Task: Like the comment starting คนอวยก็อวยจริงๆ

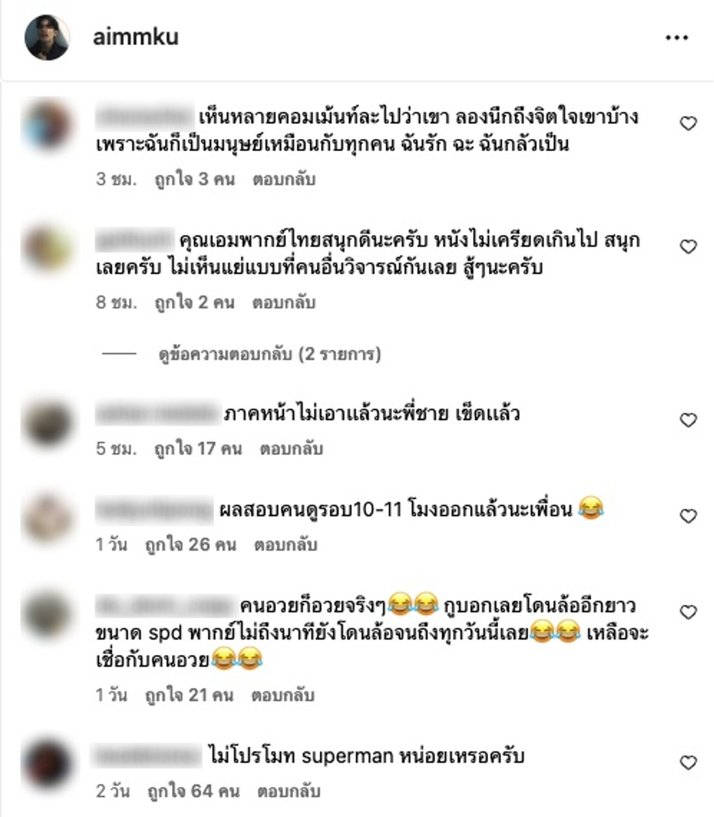Action: pos(688,612)
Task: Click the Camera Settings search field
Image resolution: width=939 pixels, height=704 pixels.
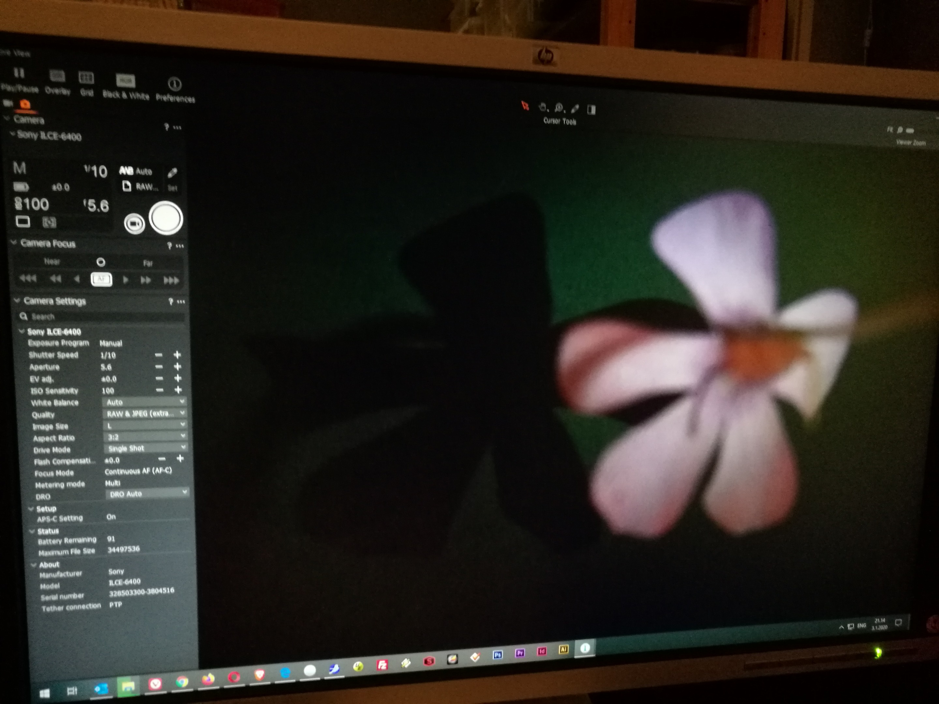Action: (x=102, y=317)
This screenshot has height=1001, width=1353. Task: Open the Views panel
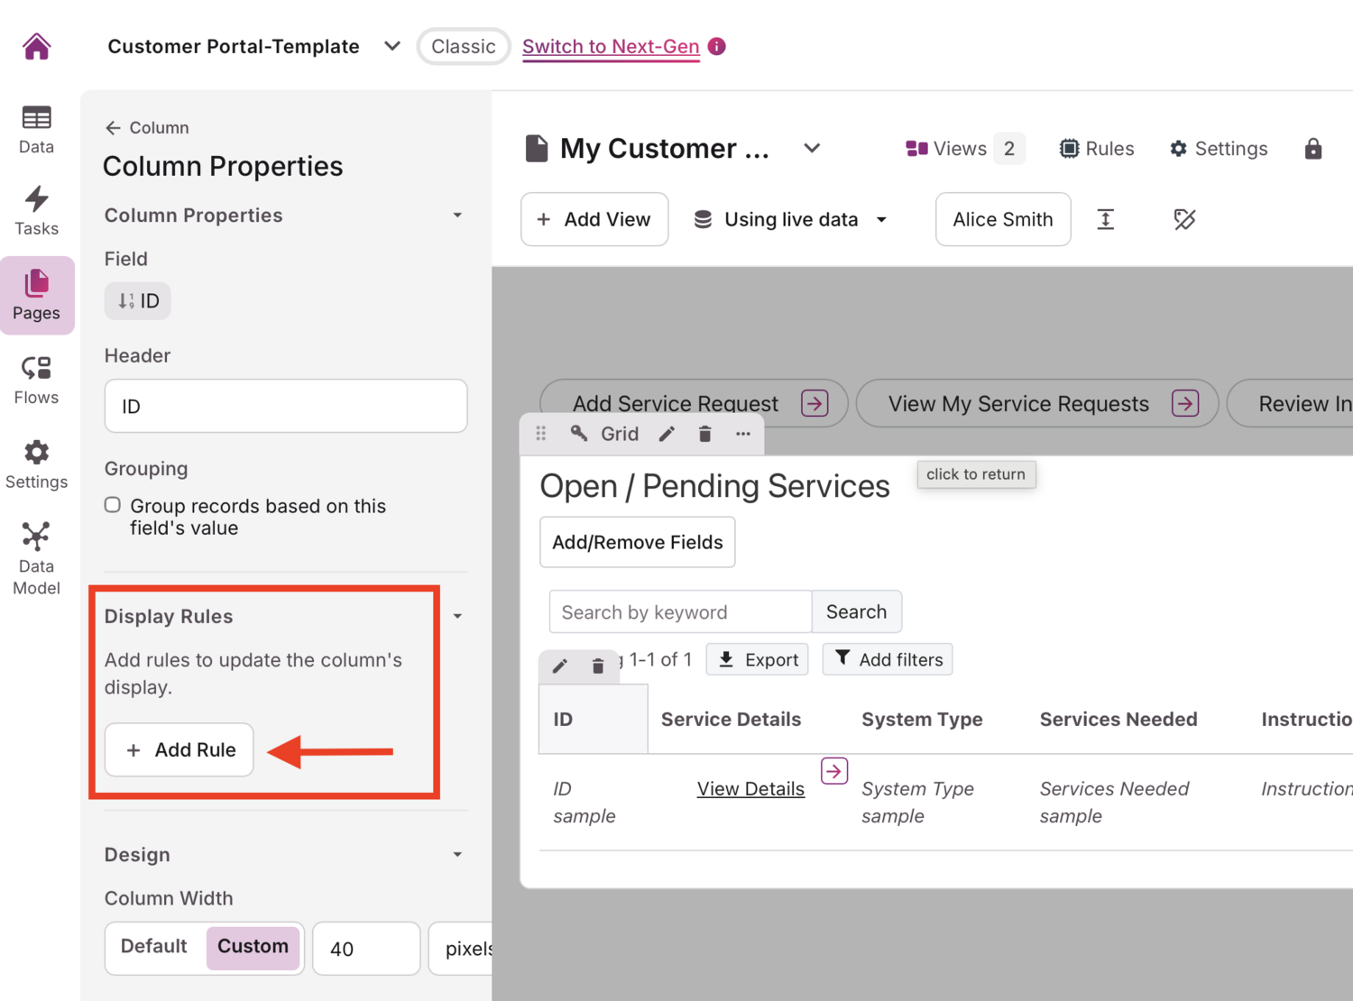click(x=947, y=149)
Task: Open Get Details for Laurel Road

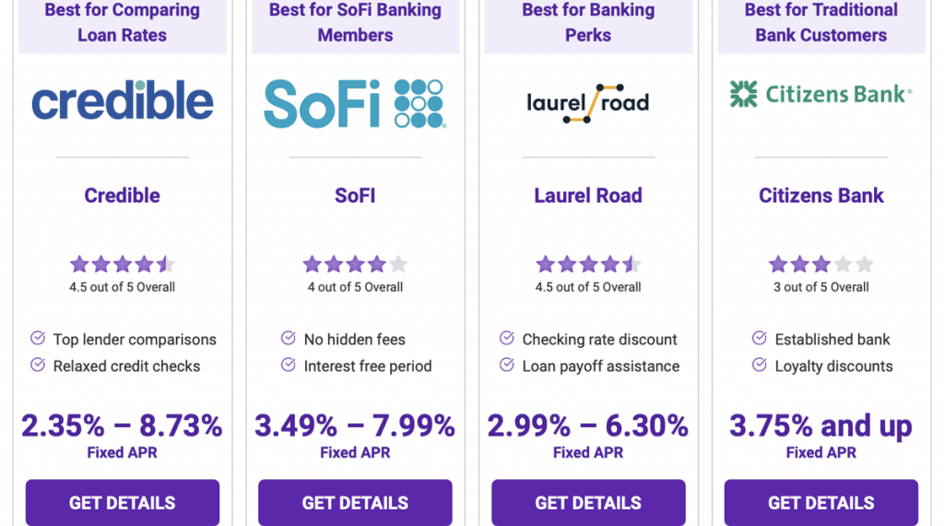Action: pyautogui.click(x=588, y=503)
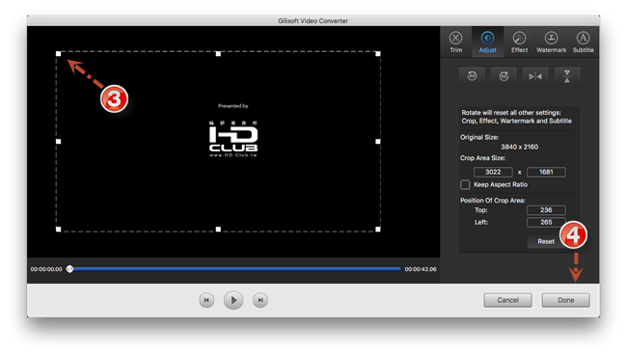627x356 pixels.
Task: Reset the crop area settings
Action: 546,241
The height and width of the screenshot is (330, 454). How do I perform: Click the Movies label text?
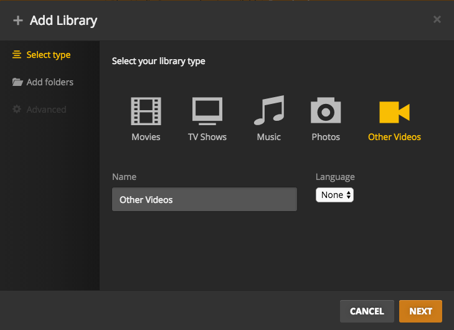146,137
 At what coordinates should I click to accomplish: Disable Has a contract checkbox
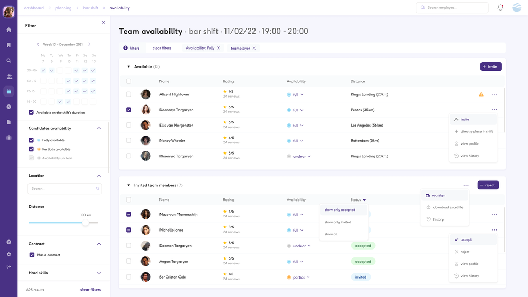point(31,255)
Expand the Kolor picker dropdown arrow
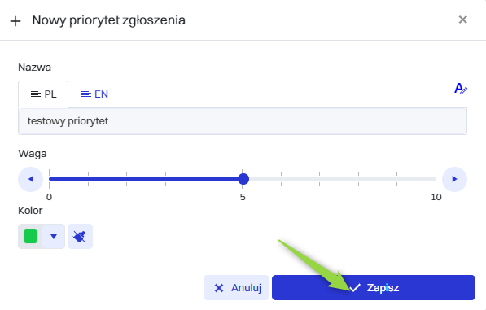This screenshot has height=310, width=486. [x=54, y=237]
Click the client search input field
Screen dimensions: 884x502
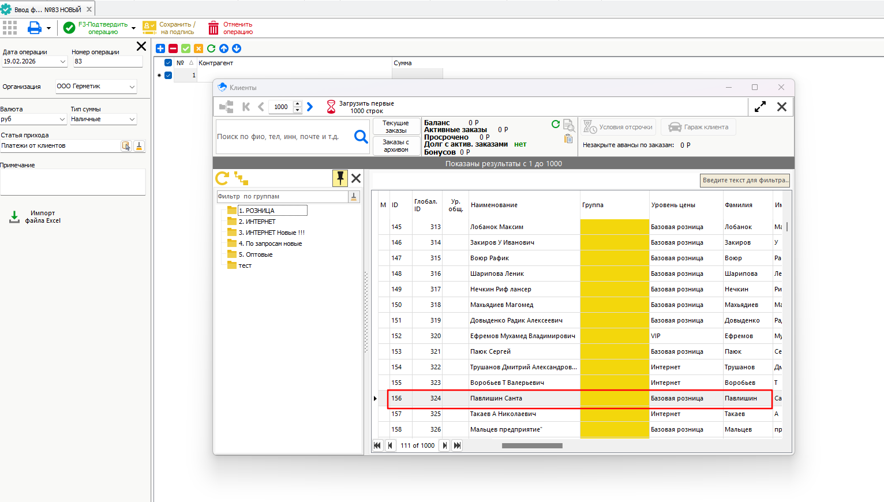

**Exercise brief**
Where the string "field" appears in a line of the listing, copy that line.

**Answer for the task**
Task: Click the Camera Settings search field
Click the client search input field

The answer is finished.